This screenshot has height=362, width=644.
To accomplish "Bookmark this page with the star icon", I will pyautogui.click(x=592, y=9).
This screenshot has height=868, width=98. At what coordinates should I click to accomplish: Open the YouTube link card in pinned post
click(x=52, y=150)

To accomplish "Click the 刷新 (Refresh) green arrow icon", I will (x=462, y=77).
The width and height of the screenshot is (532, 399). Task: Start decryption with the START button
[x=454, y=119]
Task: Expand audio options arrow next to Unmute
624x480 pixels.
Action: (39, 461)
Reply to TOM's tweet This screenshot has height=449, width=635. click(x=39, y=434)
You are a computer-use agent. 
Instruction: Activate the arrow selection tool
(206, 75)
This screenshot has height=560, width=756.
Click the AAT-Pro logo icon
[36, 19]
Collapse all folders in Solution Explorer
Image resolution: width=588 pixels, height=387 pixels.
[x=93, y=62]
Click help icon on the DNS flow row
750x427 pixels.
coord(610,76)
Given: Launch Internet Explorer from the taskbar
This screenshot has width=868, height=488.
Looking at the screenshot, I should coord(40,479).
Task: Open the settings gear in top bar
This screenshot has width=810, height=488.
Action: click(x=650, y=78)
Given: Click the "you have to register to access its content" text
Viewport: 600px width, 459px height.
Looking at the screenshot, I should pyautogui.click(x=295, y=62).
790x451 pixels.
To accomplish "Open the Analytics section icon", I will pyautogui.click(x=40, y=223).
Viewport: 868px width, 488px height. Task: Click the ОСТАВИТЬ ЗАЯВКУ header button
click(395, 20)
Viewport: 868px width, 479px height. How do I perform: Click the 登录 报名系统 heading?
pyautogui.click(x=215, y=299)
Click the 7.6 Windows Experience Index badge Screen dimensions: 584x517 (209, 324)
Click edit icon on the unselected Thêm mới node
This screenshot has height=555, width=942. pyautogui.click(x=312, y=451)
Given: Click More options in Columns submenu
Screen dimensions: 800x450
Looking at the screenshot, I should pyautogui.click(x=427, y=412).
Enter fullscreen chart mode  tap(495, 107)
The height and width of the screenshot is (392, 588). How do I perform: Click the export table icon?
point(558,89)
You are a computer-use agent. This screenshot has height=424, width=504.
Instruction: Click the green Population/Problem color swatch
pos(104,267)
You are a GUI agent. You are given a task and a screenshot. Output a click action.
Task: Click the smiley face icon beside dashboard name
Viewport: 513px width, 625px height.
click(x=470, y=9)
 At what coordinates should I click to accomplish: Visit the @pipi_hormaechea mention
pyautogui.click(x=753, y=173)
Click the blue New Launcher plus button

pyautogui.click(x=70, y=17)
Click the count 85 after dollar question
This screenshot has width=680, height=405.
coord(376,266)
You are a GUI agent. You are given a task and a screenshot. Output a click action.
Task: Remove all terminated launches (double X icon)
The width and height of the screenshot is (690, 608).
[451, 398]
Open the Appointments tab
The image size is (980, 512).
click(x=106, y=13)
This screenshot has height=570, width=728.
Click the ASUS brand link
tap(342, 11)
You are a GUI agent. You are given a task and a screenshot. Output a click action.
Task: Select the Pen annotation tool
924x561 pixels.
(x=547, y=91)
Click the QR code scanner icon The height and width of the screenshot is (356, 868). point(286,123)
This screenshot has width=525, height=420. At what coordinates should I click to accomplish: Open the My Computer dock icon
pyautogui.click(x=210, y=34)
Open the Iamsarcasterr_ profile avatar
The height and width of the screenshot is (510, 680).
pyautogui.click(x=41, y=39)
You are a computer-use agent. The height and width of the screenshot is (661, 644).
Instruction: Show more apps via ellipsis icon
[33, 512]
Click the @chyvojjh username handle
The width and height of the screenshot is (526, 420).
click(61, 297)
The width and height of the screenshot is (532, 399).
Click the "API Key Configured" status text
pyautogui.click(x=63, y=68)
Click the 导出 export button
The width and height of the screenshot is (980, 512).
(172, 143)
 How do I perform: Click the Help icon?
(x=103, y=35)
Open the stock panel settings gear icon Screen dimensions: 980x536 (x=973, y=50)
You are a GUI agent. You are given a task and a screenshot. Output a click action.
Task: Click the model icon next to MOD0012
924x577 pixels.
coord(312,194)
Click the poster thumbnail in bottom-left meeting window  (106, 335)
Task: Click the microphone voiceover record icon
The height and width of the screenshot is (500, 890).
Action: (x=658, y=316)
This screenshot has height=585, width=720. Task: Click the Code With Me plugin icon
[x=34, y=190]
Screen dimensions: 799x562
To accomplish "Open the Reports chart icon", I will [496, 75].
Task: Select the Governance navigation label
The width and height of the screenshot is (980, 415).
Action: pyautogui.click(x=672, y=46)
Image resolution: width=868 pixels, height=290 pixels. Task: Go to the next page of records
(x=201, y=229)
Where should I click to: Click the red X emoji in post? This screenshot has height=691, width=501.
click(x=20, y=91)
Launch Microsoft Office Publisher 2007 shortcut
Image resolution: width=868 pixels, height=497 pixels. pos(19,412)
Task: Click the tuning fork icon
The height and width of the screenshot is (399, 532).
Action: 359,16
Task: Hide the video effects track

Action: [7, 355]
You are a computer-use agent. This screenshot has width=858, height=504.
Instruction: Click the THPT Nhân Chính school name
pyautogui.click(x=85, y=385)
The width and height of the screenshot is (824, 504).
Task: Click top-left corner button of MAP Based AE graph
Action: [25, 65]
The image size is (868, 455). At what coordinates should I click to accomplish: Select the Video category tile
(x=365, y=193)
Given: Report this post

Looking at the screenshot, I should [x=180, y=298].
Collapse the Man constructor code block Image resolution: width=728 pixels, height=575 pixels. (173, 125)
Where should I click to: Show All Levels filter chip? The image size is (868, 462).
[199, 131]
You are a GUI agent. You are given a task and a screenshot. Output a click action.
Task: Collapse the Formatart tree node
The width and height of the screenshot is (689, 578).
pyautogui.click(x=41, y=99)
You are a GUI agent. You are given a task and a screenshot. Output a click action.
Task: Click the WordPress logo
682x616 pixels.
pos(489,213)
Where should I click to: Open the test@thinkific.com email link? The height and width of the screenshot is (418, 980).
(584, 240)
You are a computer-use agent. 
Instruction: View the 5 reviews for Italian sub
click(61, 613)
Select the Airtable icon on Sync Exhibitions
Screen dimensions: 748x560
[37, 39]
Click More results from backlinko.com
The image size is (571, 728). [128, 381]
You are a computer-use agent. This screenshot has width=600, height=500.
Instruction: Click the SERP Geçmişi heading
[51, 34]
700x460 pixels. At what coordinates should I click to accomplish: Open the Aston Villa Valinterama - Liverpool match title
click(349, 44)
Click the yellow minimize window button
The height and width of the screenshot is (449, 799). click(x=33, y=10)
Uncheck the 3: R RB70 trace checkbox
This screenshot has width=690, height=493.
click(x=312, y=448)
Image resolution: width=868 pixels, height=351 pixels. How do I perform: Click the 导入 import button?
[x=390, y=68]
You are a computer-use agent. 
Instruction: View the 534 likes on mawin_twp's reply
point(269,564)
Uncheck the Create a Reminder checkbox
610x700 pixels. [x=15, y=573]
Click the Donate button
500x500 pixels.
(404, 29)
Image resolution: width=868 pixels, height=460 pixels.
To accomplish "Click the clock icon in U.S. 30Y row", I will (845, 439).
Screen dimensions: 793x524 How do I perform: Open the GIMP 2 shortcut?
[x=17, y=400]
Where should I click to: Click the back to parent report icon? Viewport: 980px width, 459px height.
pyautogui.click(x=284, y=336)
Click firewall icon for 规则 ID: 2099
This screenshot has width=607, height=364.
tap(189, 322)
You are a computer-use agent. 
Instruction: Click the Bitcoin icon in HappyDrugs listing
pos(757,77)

- WHAT YOU WILL DO
Nothing outside this range should appear: the lines from the start of the listing through the line with "Task: Expand audio", each reproduced exactly, both ends included.

- SOLUTION FOR THIS TASK
This screenshot has height=362, width=644.
To accomplish "Bookmark this page with the star icon", I will pyautogui.click(x=592, y=9).
This screenshot has height=868, width=98. At what coordinates should I click to accomplish: Open the YouTube link card in pinned post
click(x=52, y=150)

To accomplish "Click the 刷新 (Refresh) green arrow icon", I will (x=462, y=77).
The width and height of the screenshot is (532, 399). Task: Start decryption with the START button
[x=454, y=119]
Task: Expand audio options arrow next to Unmute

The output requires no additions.